De même, la fréquentation de la mosquée le vendredi, baromètre de la pratique communautaire, a explosé, passant de 7 % en 1989 à 35 % en 2025.

Une rupture culturelle et épistémologique

Les données de l'Ifop mettent en lumière un fossé grandissant entre la vision du monde islamique et le socle culturel occidental, notamment sur le rapport à la vérité et à la loi.


Science contre Foi : Lorsqu'il y a conflit entre la science et la religion sur la création du monde, 65 % des musulmans estiment que c'est la religion qui a raison. Ce chiffre atteint un niveau stupéfiant de 81 % chez les 15-24 ans.


Loi de Dieu contre Loi de la République : Sur des sujets cruciaux (famille, héritage), 44 % des musulmans choisiraient le respect des règles de leur religion plutôt que les lois françaises. Chez les jeunes de 15 à 24 ans, ils sont majoritaires (57 %) à faire prévaloir la charia sur la République.


Plus inquiétant encore, 46 % des musulmans considèrent que la charia devrait être appliquée, au moins en partie, dans les pays non-musulmans. Ce désir d'hégémonie juridique est partagé par 59 % des moins de 25 ans.

Le halo de l'islamisme

L'étude révèle enfin une perméabilité croissante aux thèses radicales. Si le terme « islamiste » agissait comme repoussoir par le passé, les lignes bougent. Aujourd'hui, 38 % des musulmans approuvent au moins « quelques-unes » des positions des islamistes, un chiffre qui monte à 57 % chez les jeunes.


La sympathie pour des mouvements structurés comme les Frères musulmans concerne désormais près d'un quart des musulmans (24 %) et près d'un tiers des jeunes (32 %).


Ces statistiques dressent le portrait d'une religion en pleine expansion, sûre d'elle-même et de ses dogmes, qui ne connaît pas le doute. Face à cette réalité, le déclin chrétien n'est pas une fatalité, mais un appel à l'action. L'Islam ne faiblira pas de lui-même ; sa vitalité démographique et spirituelle est une réalité avec laquelle nous devons composer.

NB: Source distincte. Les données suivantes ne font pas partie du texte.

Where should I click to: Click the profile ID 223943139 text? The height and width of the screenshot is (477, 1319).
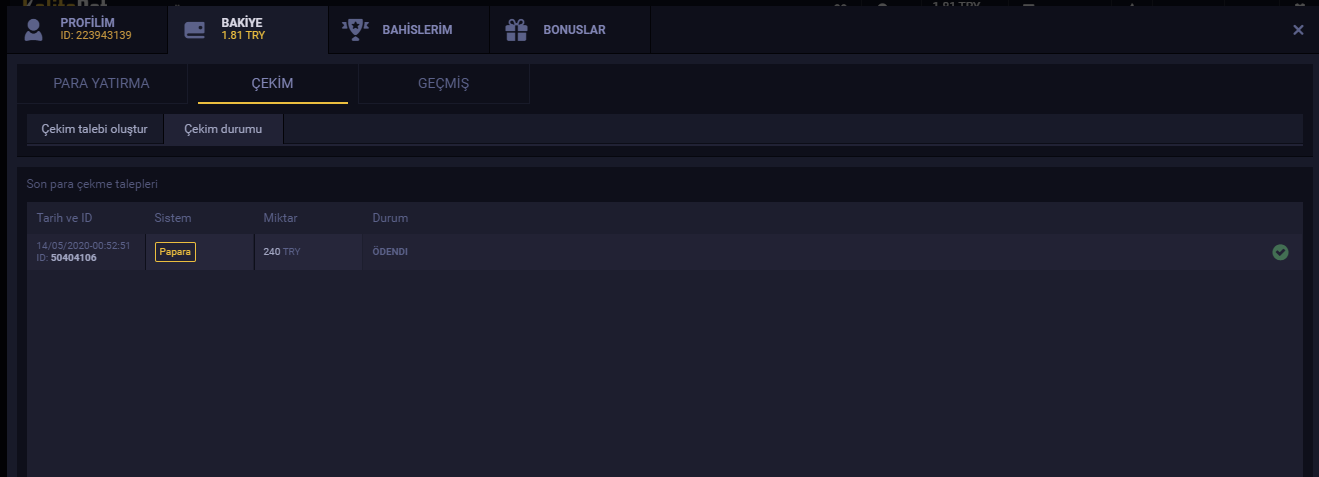point(96,37)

C'est pourquoi la conclusion s'impose d'elle-même : il est temps d'œuvrer pour un véritable renouveau chrétien, courageux et décomplexé. C’est la mission que s’est donnée Nour Al Aalam. Plus que jamais, il est nécessaire de montrer les failles intellectuelles et historiques de l'Islam tout en annonçant la Bonne Nouvelle du christianisme aux musulmans. Car face à une foi qui s'affirme, seule une Foi encore plus vivante et fondée dans la Vérité pourra offrir une alternative salutaire.